- [WHAT TO DO]
What I need is an exact repeat of the lines from the one with "Click the 分隔符 break icon" through the end of the listing below. Leave out every picture.

▼

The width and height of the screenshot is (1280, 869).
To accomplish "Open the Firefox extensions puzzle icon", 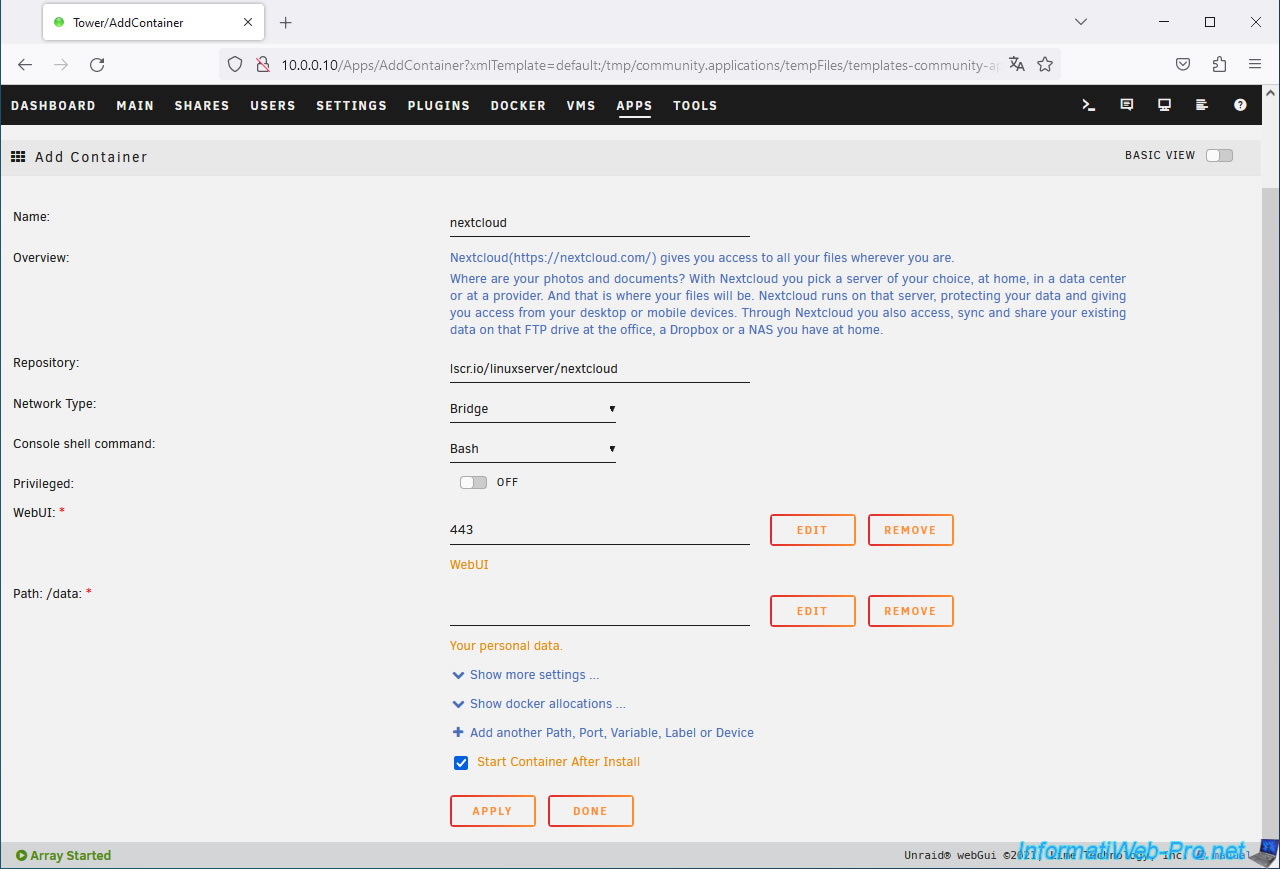I will pos(1219,64).
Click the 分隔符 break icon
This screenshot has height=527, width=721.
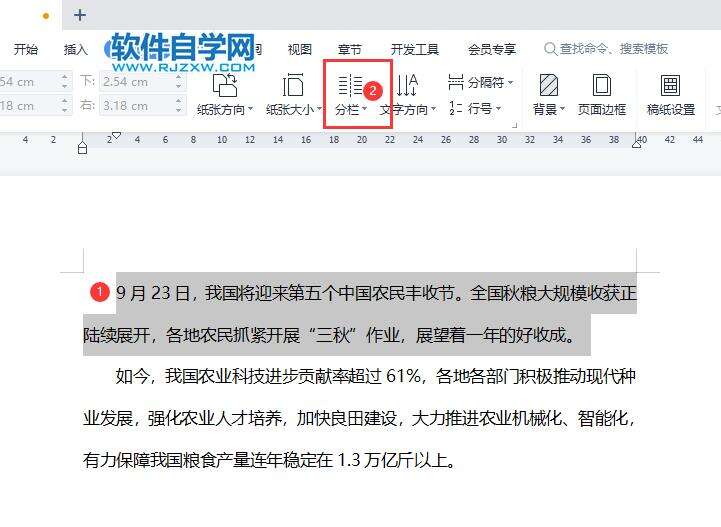pyautogui.click(x=456, y=82)
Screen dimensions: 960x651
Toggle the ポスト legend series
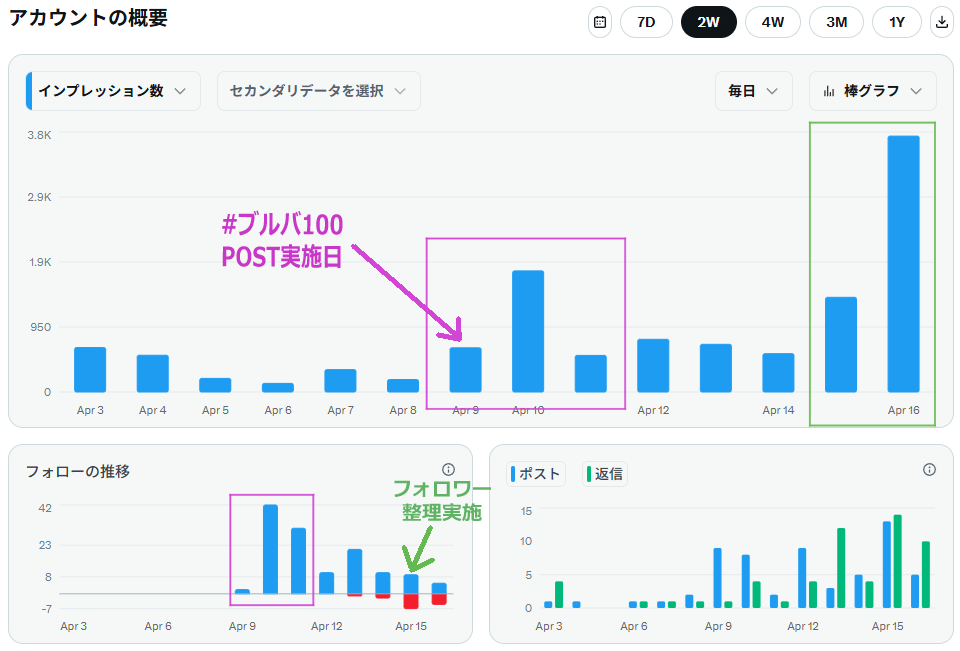point(537,474)
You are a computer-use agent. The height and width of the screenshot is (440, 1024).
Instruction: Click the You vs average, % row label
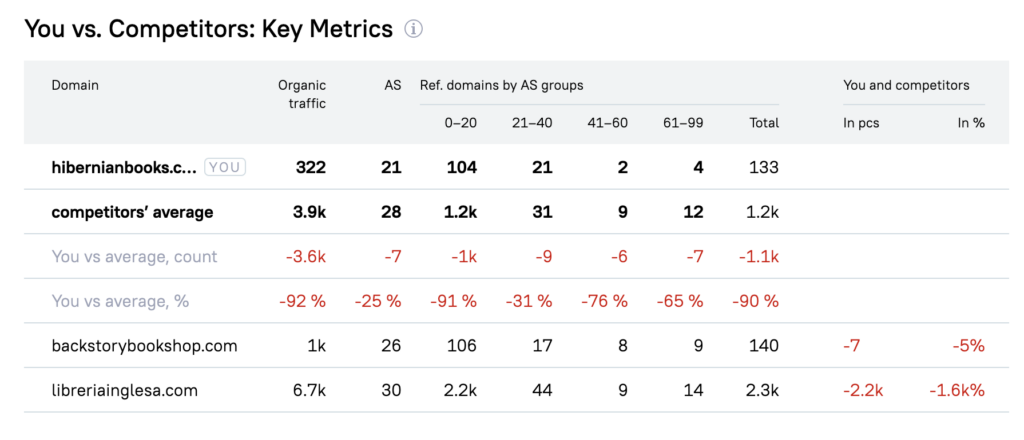coord(121,301)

▲

- [ANSWER BELOW]
Click the 分隔符 break icon
This screenshot has height=527, width=721.
pyautogui.click(x=456, y=82)
Screen dimensions: 960x651
Toggle the ポスト legend series
point(537,474)
You are a computer-use agent. The height and width of the screenshot is (440, 1024).
Instruction: Click the You vs average, % row label
coord(121,301)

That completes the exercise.